I developed a kind of malware, a malicious software that can infect the machine and change votes — and the way this malware gets onto the voting machine, you don't have to be physically present or have any access to the machine directly. Instead it can spread almost like a computer virus from the backend systems that election officials use to design the ballot.…
Every kind of voting machine used in the United States has to be programmed before each election with the design of the ballot — that is, the names of the races and candidates and the rules for counting. Election officials create that programming on just a normal computer somewhere. It's called an election management system. It's operated by the county or the state or by an outside contractor. If an adversary can infect this election management system, they can interfere with that ballot programming process in a way that can spread malicious software to all of the voting machines in the whole jurisdiction.
This malicious software that I've developed can spread to the voting machines over a wide area, and it runs in the background. As people are voting, it just silently switches a certain fraction of votes to favour the candidate that the attacker prefers.
Wow. The U.S. Elections Assistance Commission chair urged people not to worry because these machines are not connected to the internet and therefore they can't be hacked remotely. But it sounds like from what you're saying it can still be hacked?

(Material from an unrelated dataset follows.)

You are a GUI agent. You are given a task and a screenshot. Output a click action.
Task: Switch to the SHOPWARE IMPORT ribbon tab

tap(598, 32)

Unfortunately, they can still be hacked and this is what keeps me up at night. The voting machines, unfortunately, are not as isolated or as disconnected from the internet as they might seem.

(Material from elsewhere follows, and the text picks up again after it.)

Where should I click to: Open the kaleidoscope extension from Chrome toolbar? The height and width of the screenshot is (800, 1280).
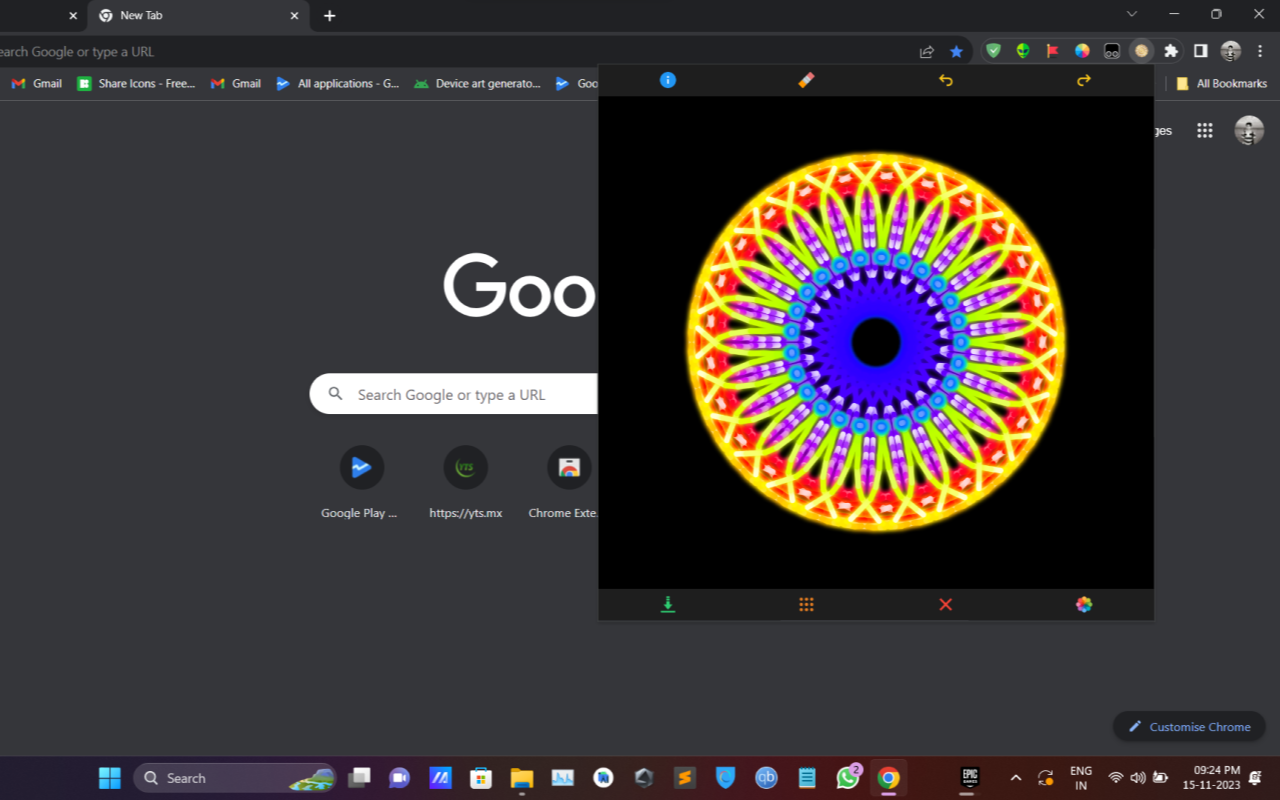click(x=1141, y=50)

What about the memory on these machines? Don't they keep a record of who voted and for which candidate?
They keep a record of the ballots, but the record is stored entirely in a digital memory. And that means that whatever software is running on the voting machine has complete control. If that software is correct and is secure, then everything should turn out all right. But if an attacker can infect the machines with malicious software, as I've shown it's possible, then that malicious software can change the digital records however the attacker wants.
Here in Canada we use paper ballots, but then machines that read the votes. Do you think those are vulnerable to being hacked as well?

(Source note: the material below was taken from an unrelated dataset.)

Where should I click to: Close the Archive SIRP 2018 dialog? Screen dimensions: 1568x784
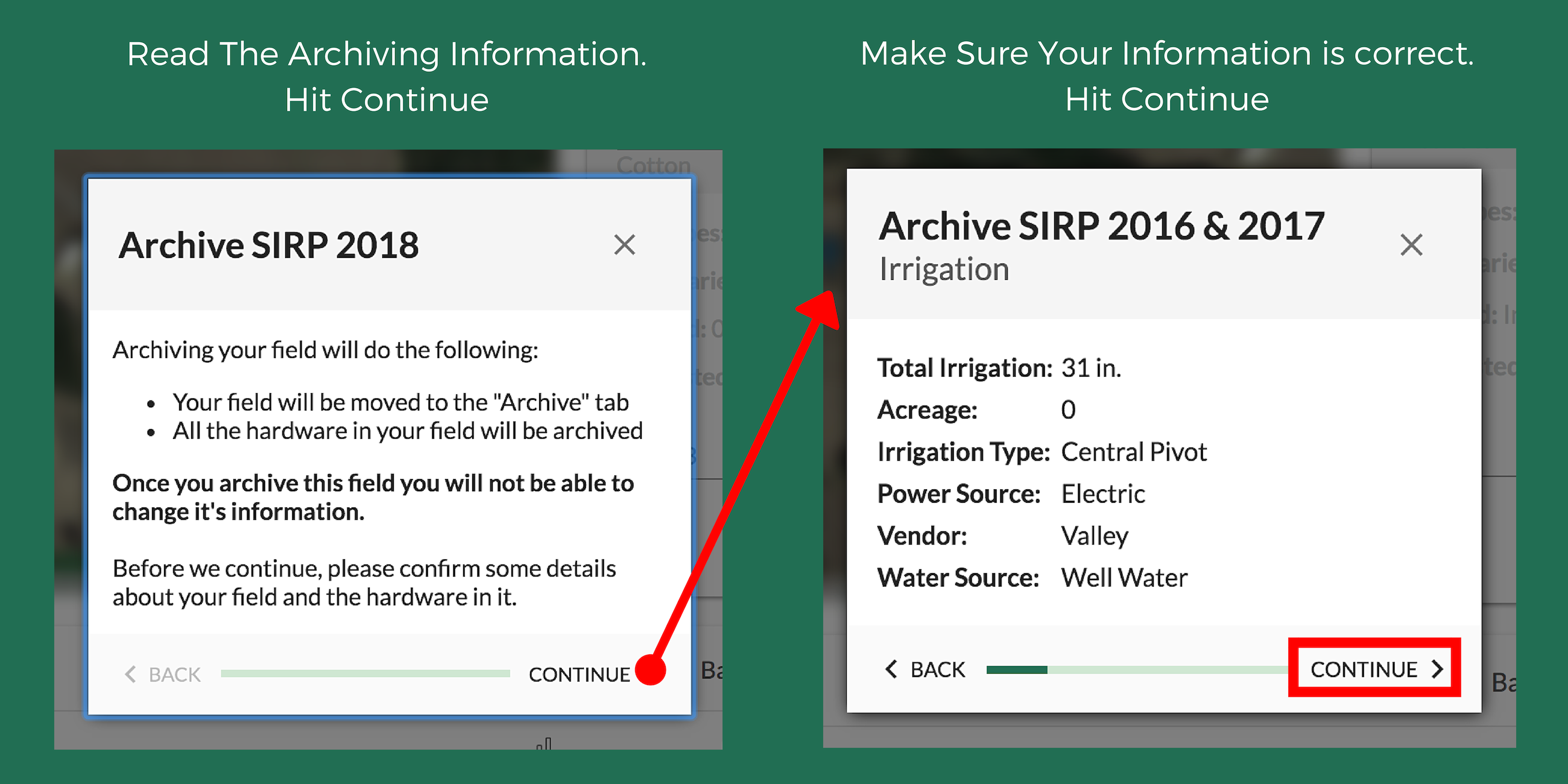click(x=624, y=245)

Well unfortunately, the optical scanners that read paper ballots are just as vulnerable. The good thing though. about having a paper ballot that the voter filled out, is there's something you can go back to later to spotcheck and confirm whether the computers are correct. Now in the U.S., unfortunately, although the majority of votes are now recorded on paper, most states don't routinely look at it, or at least they don't look at enough of the paper to have a statistically significant check on the computer results. And that means, unfortunately, that we're much more vulnerable than we need to be.
This is nuts. It's kind of nuts!
It ought to be a national embarrassment that our election system is as vulnerable as it is especially given the kind of wakeup call we've got in 2016.
In Canada, the majority of our provinces rely on a paper-ballot system, and an electronic paper ballot reader.
In Thunder Bay, however, some citizens were able to vote in the 2018 municipal election online, or by telephone for the first time ever.
More than 60 per cent of voters in Thunder Bay voted online.
The Canadian Centre for Cyber Security, the federal agency that oversees cyber threats to Canada's democratic process, told Spark that they take election security very seriously.
- 60 per cent of voters in Thunder Bay voted online
- Sudbury mayoral incumbent 'disgusted' by election night delays
Last year they published a report about potential threats to elections in Canada, and they are currently working on an updated report in advance of the 2019 federal election, as they work closely with Elections Canada. The Cyber Centre was not available for an interview in time for our program this week.